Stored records
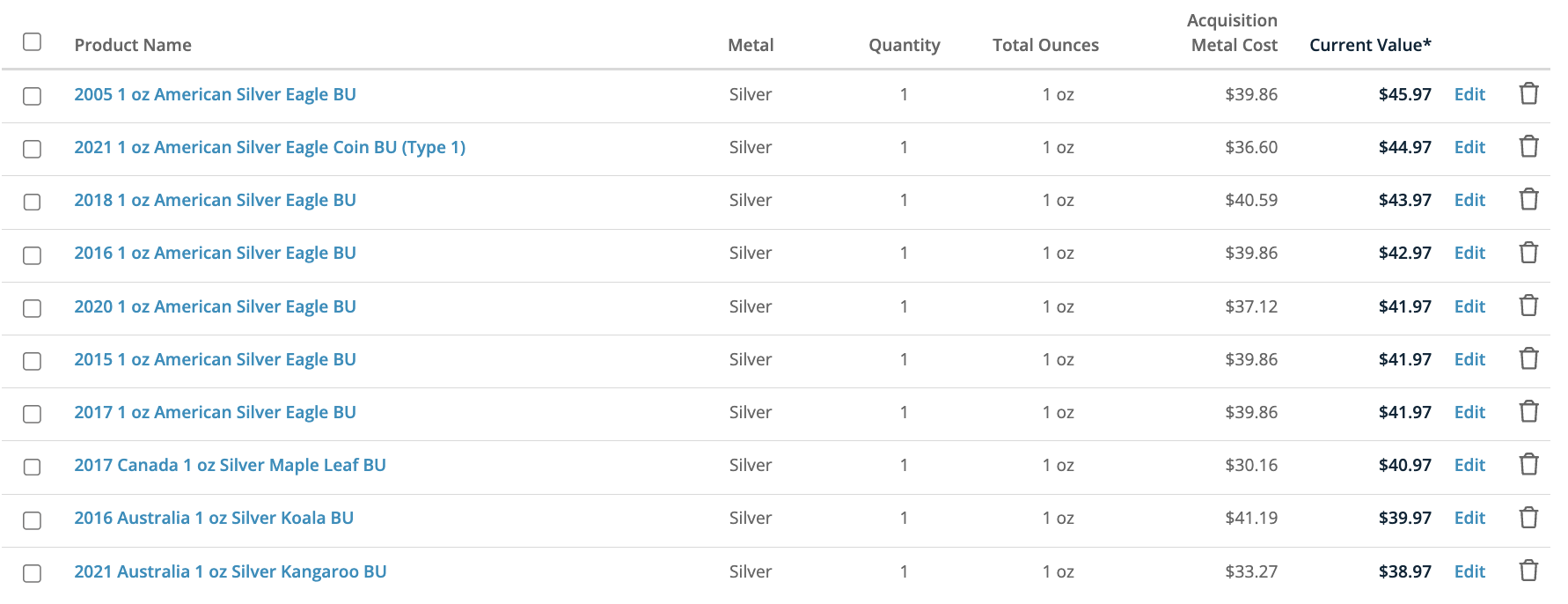Image resolution: width=1568 pixels, height=604 pixels.
Task: Open the 2016 Australia Silver Koala BU link
Action: point(214,518)
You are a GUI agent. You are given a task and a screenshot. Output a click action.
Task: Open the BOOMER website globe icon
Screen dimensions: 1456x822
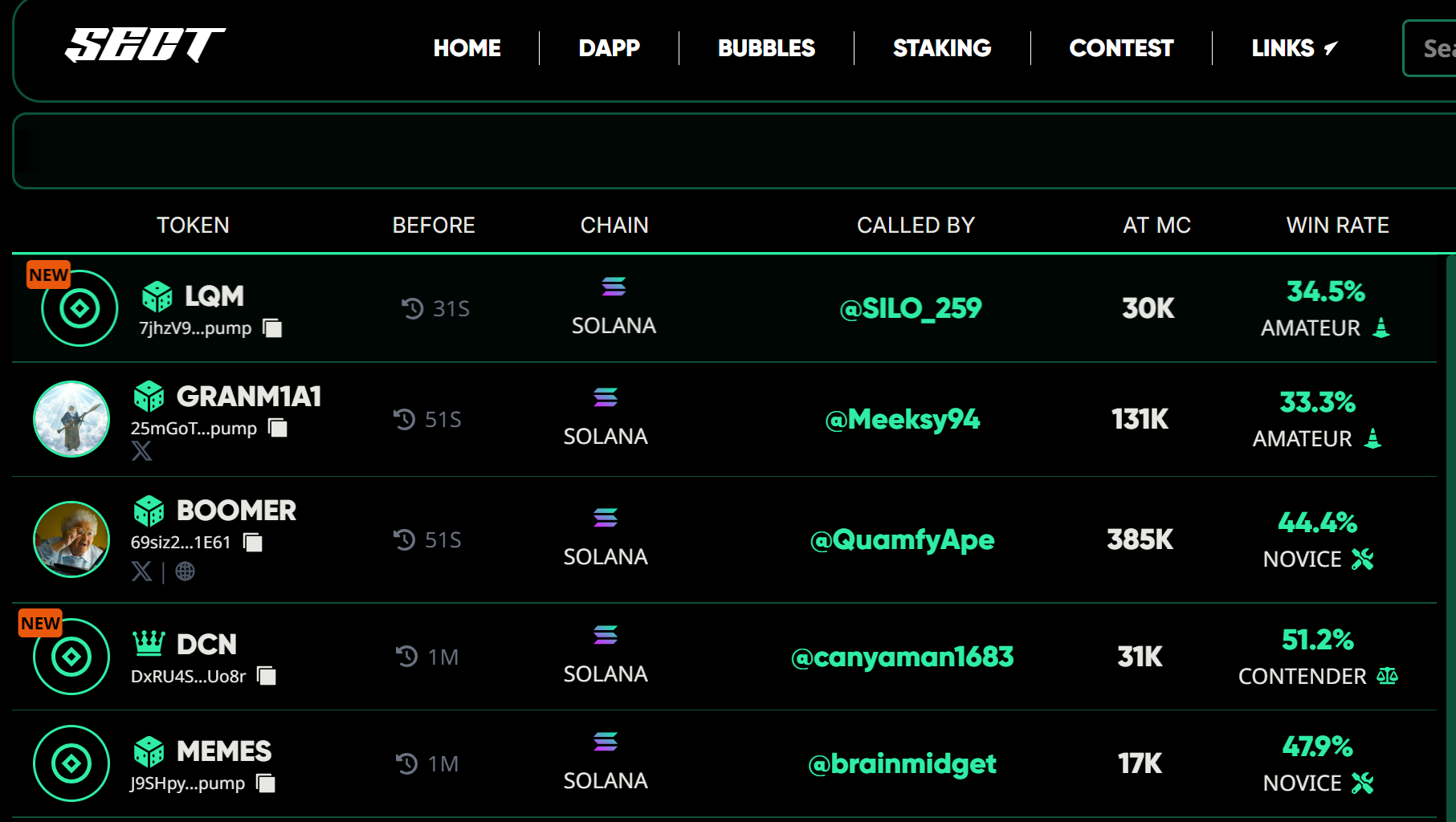pyautogui.click(x=185, y=571)
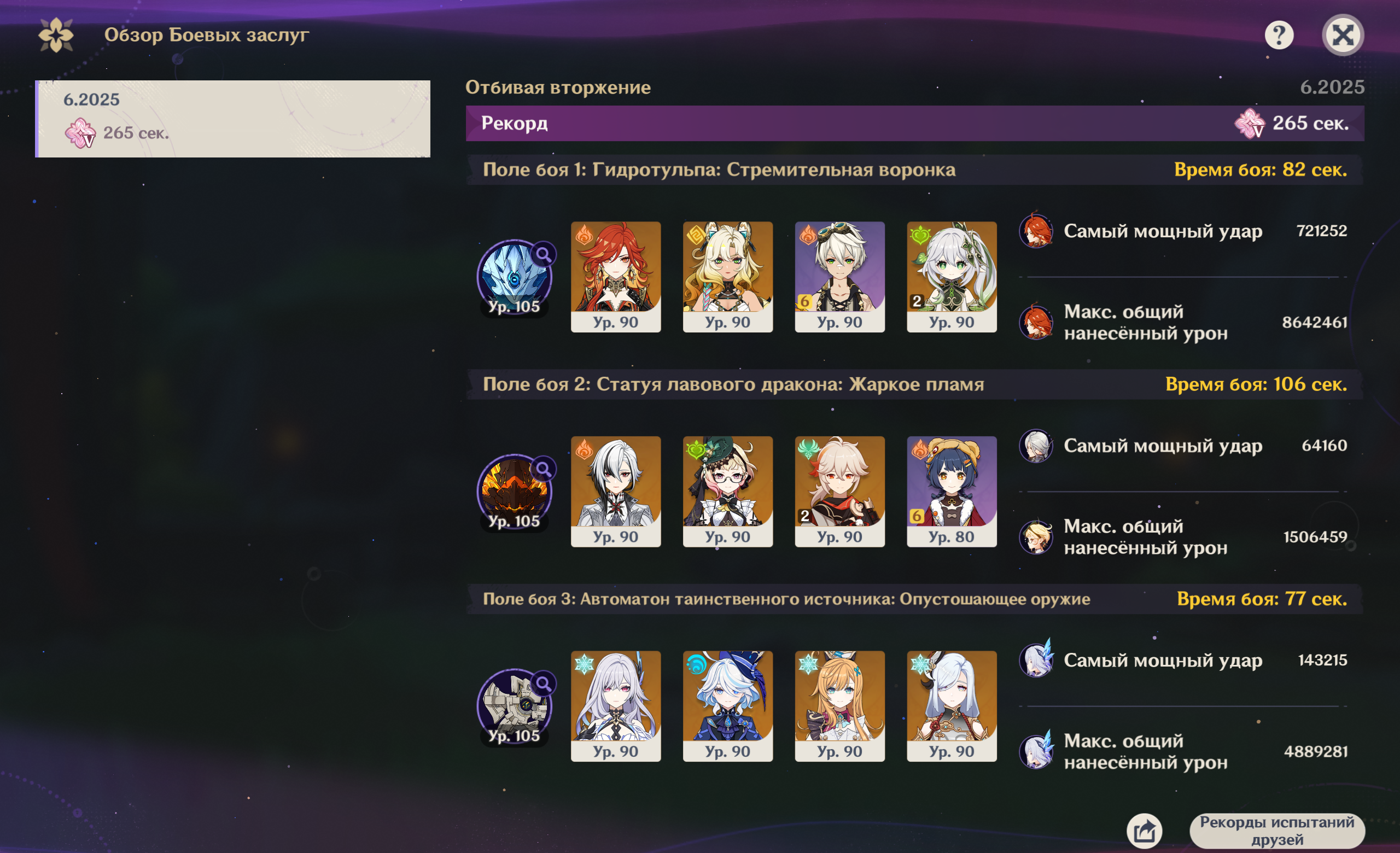Select red-haired Pyro character in battlefield 1
Viewport: 1400px width, 853px height.
click(615, 277)
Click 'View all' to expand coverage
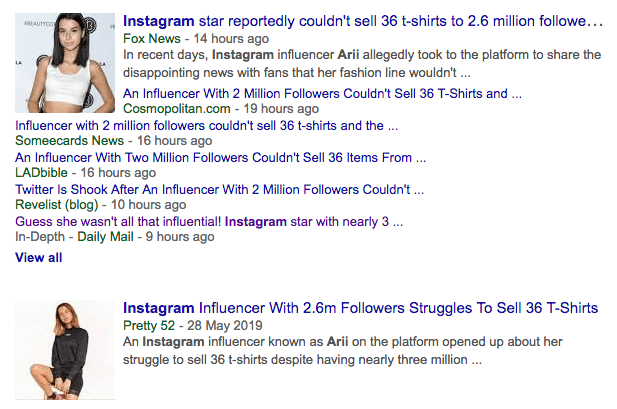 click(39, 257)
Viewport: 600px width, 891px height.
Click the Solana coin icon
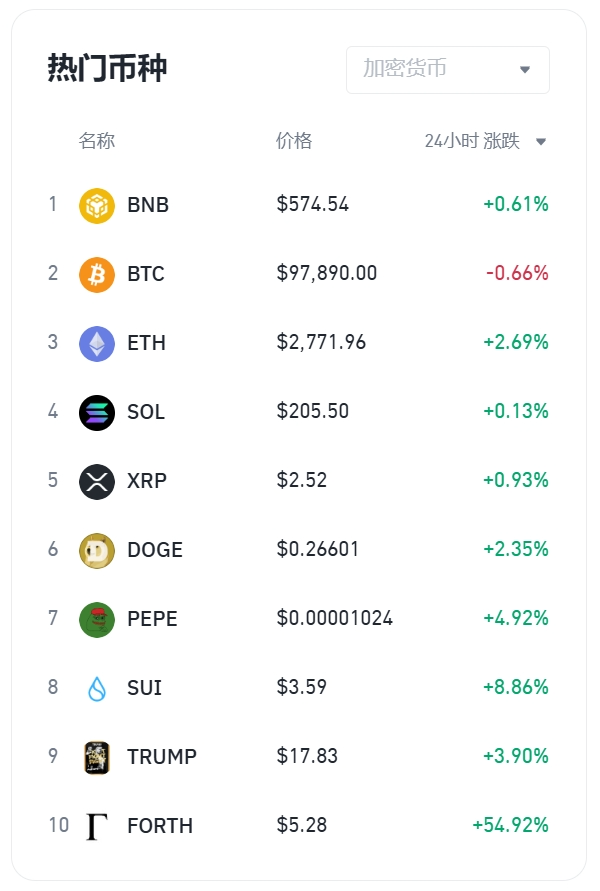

- Problem to work on -
Omit the pictures and please write out exactly the lines between the one containing "Task: Open the BOOMER website globe icon" and the last line of the entries, both included.

- Answer to the exercise -
Task: Open the BOOMER website globe icon
Screen dimensions: 1456x822
pyautogui.click(x=185, y=571)
Select red-haired Pyro character in battlefield 1
Viewport: 1400px width, 853px height.
click(615, 277)
Click 'View all' to expand coverage
 click(39, 257)
Viewport: 600px width, 891px height.
Click the Solana coin icon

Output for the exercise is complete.